Rewrite the data below with "Previous" replaced by "Back" and everything else unchanged. Leave the pictures out.

== PROVIDED MATERIAL ==

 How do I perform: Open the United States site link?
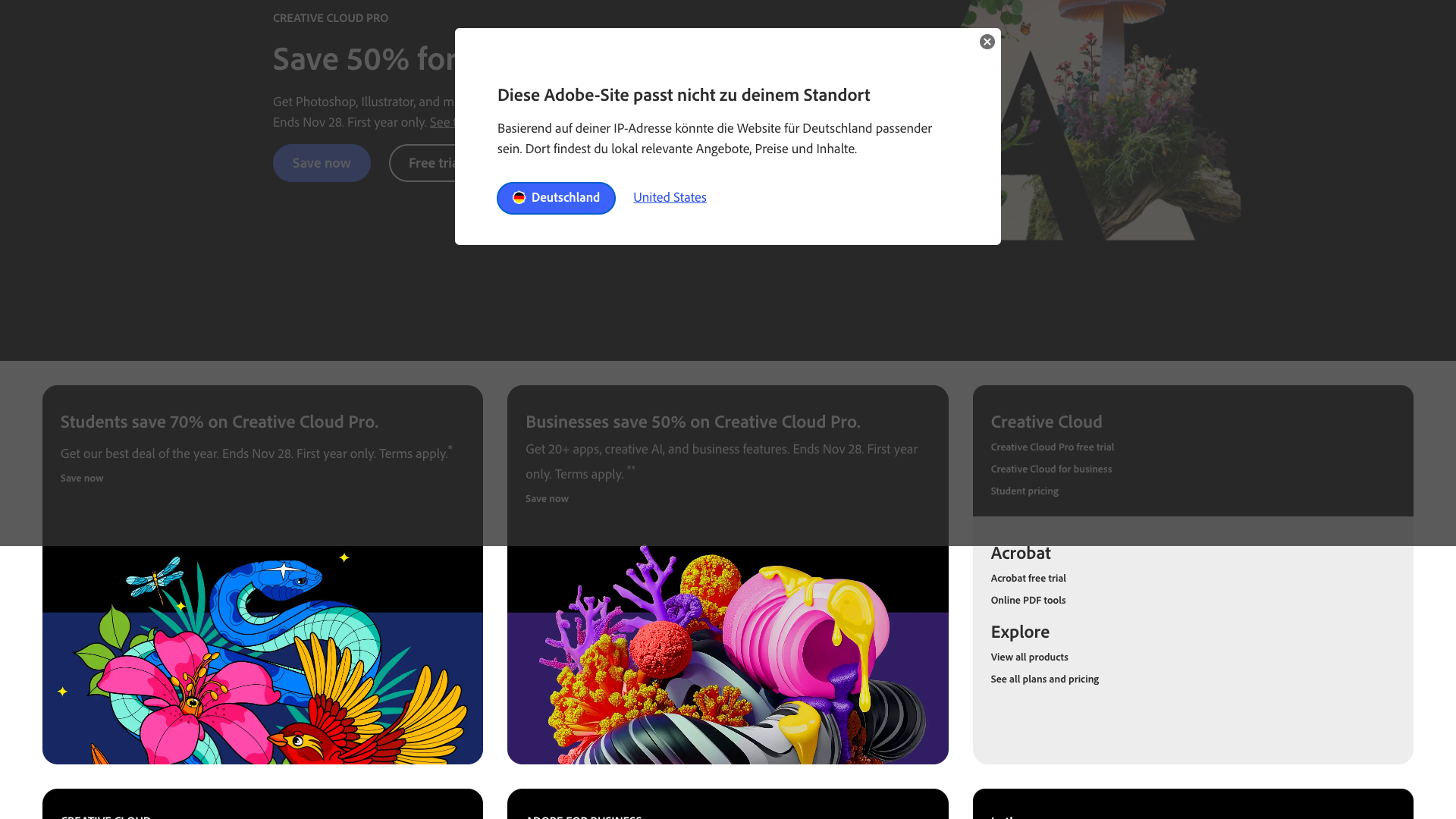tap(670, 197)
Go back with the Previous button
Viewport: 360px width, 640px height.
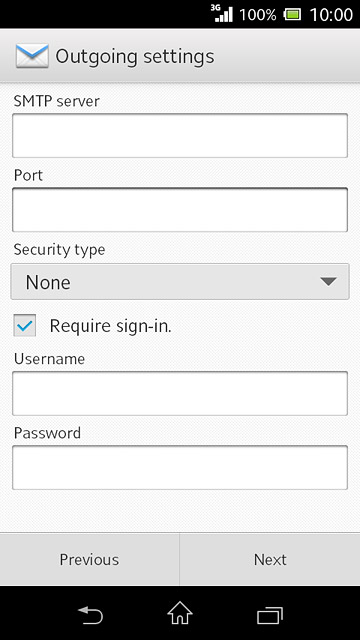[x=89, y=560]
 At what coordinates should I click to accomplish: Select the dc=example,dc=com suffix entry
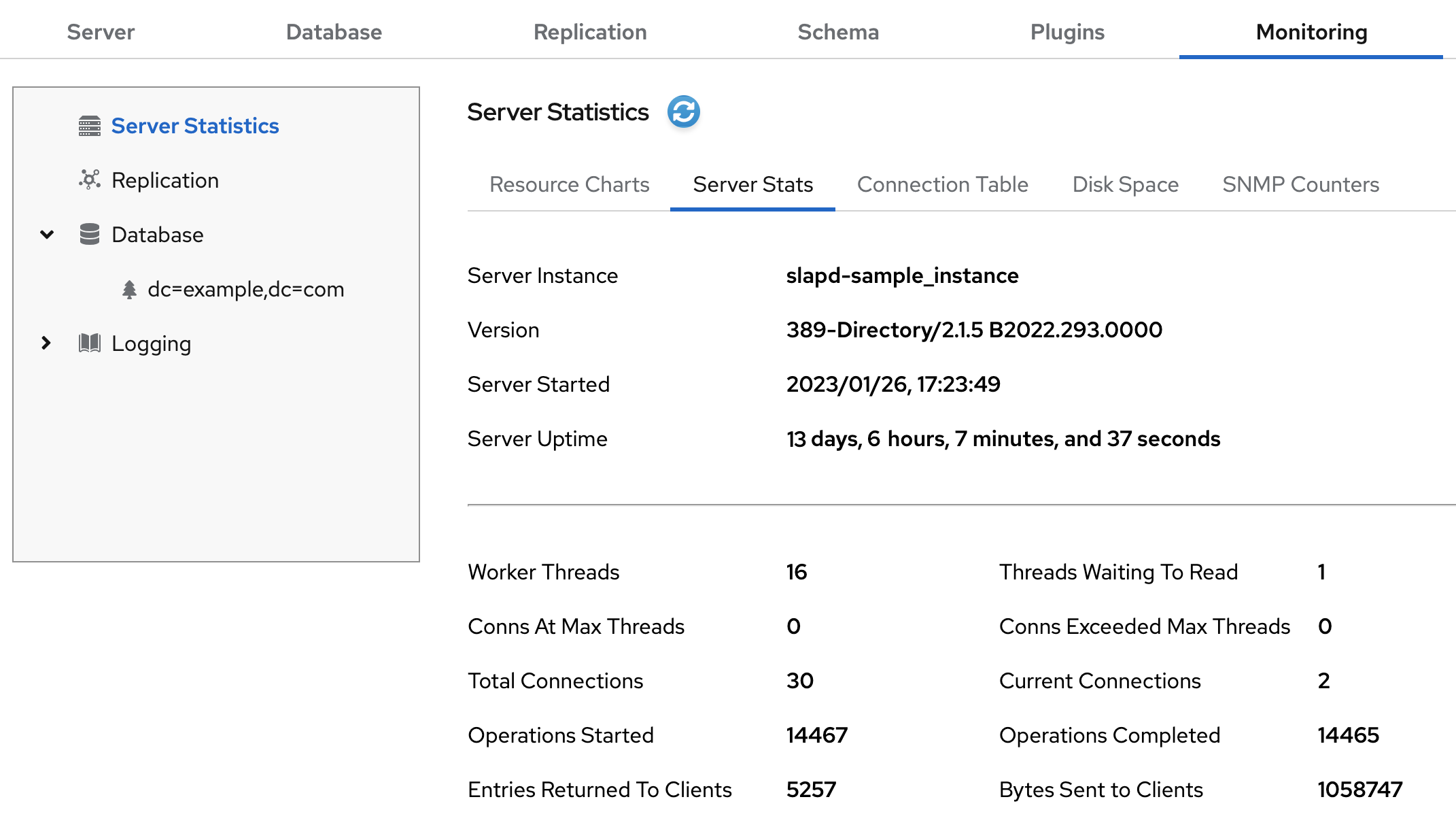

===

▶ _EXERCISE RESULT_:
 How do I perform: Open the United States site link?
tap(670, 197)
Go back with the Back button
Viewport: 360px width, 640px height.
[x=89, y=560]
 At what coordinates should I click to accomplish: Select the dc=example,dc=com suffix entry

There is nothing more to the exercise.